**Dataset entries:**

== Segment start ==

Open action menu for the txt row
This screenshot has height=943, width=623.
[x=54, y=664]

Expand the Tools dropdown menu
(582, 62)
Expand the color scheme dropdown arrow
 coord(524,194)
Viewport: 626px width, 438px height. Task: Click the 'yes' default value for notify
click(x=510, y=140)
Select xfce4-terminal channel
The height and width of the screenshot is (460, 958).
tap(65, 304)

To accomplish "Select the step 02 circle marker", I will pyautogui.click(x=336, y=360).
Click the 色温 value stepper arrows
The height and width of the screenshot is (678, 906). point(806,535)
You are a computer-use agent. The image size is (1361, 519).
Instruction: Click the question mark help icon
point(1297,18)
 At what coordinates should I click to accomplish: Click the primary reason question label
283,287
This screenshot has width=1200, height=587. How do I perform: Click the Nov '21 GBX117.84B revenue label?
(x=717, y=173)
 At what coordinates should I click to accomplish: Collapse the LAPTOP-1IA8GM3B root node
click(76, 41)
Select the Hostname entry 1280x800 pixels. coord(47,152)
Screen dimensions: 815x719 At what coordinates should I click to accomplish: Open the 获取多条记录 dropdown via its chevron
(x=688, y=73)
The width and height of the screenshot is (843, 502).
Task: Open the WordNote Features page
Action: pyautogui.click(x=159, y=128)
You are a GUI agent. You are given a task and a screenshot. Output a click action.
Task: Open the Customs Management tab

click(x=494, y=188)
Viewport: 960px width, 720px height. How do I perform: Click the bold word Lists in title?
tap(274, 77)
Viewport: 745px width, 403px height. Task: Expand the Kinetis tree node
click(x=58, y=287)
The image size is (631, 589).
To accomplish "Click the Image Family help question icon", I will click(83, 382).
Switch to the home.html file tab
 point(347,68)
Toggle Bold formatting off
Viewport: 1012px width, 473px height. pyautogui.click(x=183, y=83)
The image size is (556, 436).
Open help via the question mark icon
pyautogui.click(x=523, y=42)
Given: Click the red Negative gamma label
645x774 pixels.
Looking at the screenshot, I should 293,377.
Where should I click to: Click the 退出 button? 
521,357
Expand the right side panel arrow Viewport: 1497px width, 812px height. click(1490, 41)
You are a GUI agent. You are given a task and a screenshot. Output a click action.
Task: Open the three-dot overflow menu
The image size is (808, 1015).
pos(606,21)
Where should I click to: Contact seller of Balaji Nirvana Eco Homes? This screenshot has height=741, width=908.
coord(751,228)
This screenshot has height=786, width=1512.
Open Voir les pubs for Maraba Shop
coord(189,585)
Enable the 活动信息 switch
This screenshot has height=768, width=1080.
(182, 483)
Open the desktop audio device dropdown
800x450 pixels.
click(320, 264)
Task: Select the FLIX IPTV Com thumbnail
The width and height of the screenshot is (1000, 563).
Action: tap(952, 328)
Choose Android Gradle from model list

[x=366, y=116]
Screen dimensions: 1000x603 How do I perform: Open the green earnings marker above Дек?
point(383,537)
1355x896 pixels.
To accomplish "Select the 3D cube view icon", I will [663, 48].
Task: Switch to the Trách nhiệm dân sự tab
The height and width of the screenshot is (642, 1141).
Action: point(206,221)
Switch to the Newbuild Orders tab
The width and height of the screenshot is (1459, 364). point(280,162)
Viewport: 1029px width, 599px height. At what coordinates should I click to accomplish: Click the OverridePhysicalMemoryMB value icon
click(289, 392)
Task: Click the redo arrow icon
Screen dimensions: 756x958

== Segment end ==

**YOUR GOAL:** Return from the data every line that holds "will".

**ANSWER FOR THE TASK:**
To accomplish "Select the step 02 circle marker", I will pyautogui.click(x=336, y=360).
To accomplish "Click the Image Family help question icon", I will click(83, 382).
To accomplish "Select the 3D cube view icon", I will [663, 48].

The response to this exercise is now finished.